Mongolian goat herds, who are the chief custodians of this precious fiber, sold whatever hair they could to whoever would pay the most. With no central body to control either quality or price, cashmere sweaters of dubious quality began to hit Western markets. As prices rocketed and quality became less reliable, consumers became wary. The Gulf War broke out, tourists stayed home, credit cards began to gather dust and sweaters remained on the shelves.

The gentlemen from China, having long lived in a carefully controlled and isolated world, misjudged the market and learned the hard way one of capitalism's most immutable rules--that the price of anything is only worth what somebody is willing to pay for it. What they found was that the world at large was not ready to pay the prices they were asking.

But devoted fans of this most delicious of fibers--the foie gras, you might say, of the fashion world--can breathe once more; order is being restored.

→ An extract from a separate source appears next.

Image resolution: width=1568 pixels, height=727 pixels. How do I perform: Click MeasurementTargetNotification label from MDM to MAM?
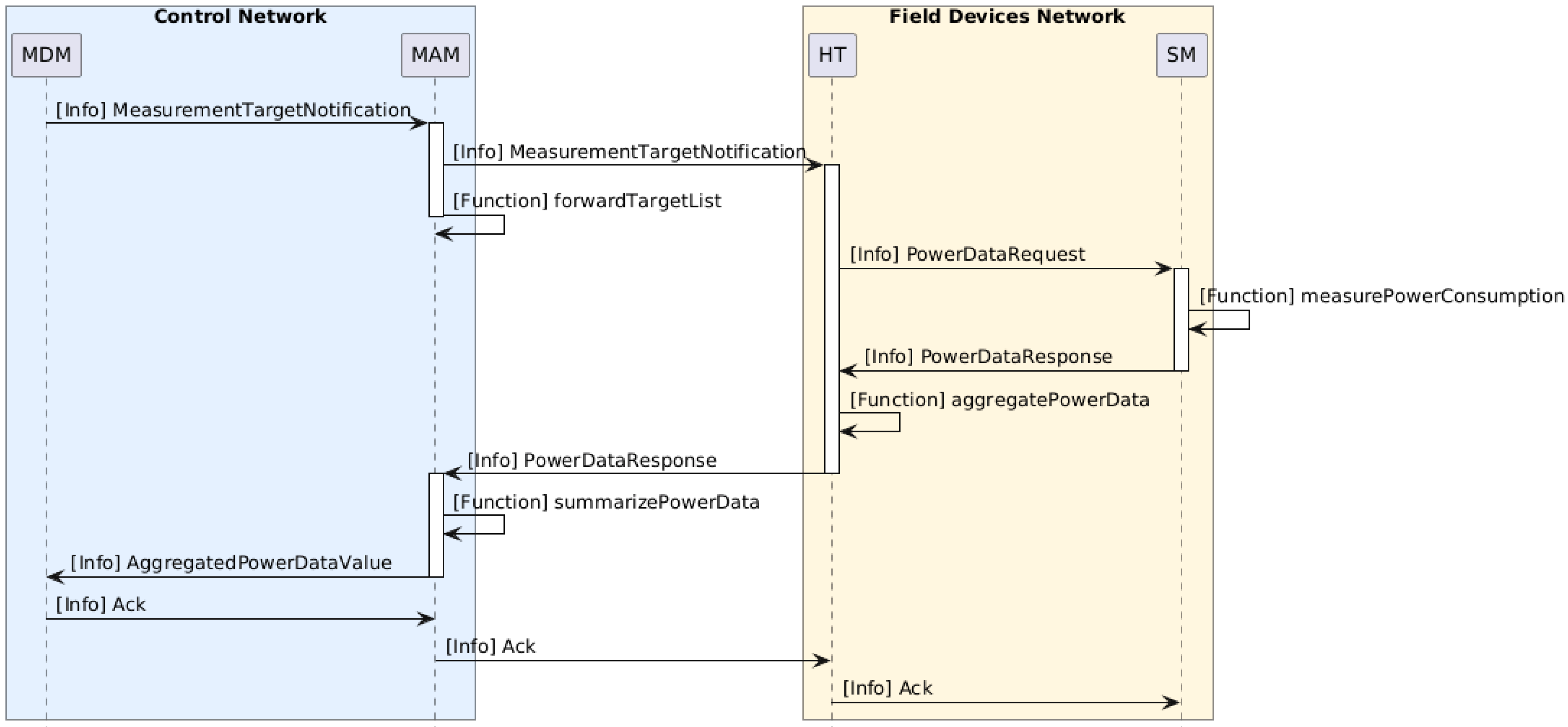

In China the powers-that-be have realized that the reputation of one of their biggest hard currency earners has been seriously undermined. Central control has been reasserted, quality is again being guaranteed and, the best news of all for the consumer, prices this year are already considerably down from last year.

Classic roll-neck collars selling in London's smart Burlington Arcade for £182.50 (about $280) in 1991 are £142.50 (about $217) this year; chunky three-ply ribbed sweaters which were selling at £312.50 (about $477) last year are likewise dramatically down to £245 (about $375) this year. A classic Professor Higgins cardigan which was sporting a price tag of £292..50 (about $447) can now be had for exactly £63 (about $96) less.

To understand, however, why cashmere commands such a premium price one needs to look at where the whole story began. The finest, most luxurious fibers today come from Inner Mongolia (an autonomous region within China), followed by Outer Mongolia (an autonomous republic of the former Union of Soviet Socialist Republics), then Afghanistan and Iran.